• _Data for analysis_:
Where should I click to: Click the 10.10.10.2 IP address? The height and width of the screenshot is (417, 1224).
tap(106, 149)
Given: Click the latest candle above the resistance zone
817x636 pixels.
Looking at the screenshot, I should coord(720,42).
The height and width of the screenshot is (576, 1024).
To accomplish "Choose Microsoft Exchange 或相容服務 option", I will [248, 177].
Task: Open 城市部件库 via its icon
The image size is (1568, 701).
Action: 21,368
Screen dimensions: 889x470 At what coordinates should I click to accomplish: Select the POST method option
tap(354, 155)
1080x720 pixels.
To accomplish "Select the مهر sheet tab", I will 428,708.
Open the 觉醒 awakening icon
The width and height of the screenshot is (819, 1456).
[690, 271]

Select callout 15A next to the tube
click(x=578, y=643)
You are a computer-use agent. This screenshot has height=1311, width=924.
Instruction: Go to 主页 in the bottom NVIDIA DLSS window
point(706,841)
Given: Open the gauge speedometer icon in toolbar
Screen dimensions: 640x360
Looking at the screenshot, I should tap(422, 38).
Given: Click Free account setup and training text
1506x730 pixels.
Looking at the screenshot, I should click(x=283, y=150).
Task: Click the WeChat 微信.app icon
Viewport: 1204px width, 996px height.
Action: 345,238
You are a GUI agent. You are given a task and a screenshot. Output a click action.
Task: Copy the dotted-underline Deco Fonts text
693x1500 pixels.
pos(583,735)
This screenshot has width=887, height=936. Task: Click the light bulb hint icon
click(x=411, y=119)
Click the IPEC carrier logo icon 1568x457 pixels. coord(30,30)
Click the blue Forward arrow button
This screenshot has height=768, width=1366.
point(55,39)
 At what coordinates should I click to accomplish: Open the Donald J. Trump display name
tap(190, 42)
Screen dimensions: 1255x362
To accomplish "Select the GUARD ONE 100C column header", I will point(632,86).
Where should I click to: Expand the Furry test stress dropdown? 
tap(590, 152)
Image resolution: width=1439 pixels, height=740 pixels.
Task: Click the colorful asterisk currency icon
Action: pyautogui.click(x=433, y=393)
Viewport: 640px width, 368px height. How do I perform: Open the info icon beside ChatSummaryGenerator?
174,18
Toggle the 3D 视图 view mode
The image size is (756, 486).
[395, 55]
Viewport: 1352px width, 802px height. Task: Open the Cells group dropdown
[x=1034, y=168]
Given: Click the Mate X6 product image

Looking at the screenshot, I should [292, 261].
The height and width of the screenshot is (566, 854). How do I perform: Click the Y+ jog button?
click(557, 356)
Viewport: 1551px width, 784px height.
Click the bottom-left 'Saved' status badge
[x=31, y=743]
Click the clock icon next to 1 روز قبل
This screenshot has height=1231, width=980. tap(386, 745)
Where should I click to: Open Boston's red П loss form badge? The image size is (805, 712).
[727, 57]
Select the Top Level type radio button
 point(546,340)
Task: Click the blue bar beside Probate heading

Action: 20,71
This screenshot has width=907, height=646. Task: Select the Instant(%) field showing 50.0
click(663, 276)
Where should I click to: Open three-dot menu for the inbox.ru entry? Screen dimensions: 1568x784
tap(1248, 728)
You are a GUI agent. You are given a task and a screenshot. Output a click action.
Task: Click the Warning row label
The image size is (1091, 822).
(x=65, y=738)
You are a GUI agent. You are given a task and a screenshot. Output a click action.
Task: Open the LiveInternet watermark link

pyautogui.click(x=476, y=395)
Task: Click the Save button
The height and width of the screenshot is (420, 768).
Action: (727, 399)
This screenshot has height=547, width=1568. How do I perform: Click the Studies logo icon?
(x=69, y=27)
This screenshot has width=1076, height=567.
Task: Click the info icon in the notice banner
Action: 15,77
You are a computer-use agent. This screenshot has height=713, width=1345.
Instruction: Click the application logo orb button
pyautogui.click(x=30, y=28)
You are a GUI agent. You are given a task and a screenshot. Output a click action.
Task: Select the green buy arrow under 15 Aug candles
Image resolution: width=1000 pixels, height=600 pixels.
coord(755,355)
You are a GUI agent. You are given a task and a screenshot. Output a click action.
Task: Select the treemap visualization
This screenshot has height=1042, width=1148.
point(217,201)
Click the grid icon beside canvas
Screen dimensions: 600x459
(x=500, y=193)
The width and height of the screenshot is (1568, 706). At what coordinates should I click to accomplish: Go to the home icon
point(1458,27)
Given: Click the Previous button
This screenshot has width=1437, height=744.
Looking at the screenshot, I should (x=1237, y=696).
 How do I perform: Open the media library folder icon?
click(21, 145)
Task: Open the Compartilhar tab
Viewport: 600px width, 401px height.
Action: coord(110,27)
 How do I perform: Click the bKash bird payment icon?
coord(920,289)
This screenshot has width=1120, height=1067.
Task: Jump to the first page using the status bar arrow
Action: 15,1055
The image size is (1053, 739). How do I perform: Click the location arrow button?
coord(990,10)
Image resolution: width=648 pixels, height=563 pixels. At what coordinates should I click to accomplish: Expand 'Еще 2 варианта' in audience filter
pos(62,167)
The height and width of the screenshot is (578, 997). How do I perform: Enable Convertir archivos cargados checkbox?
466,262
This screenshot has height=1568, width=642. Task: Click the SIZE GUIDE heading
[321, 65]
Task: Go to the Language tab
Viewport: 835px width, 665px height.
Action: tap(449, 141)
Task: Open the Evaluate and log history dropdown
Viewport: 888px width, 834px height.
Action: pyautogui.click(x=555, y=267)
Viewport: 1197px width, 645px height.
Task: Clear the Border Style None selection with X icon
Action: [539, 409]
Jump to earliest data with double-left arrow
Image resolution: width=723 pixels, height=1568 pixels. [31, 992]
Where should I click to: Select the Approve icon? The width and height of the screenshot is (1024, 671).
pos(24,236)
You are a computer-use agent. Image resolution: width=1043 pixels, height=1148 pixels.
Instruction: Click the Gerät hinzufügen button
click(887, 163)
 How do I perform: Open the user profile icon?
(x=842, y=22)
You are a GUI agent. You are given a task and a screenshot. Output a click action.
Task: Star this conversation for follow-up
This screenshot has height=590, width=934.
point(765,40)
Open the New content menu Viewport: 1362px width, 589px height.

• _What the task asks_:
Every line containing the string "text" is required; copy each such line from the data.

• _Result for this task_:
Given: Click Free account setup and training text
Task: Copy the dotted-underline Deco Fonts text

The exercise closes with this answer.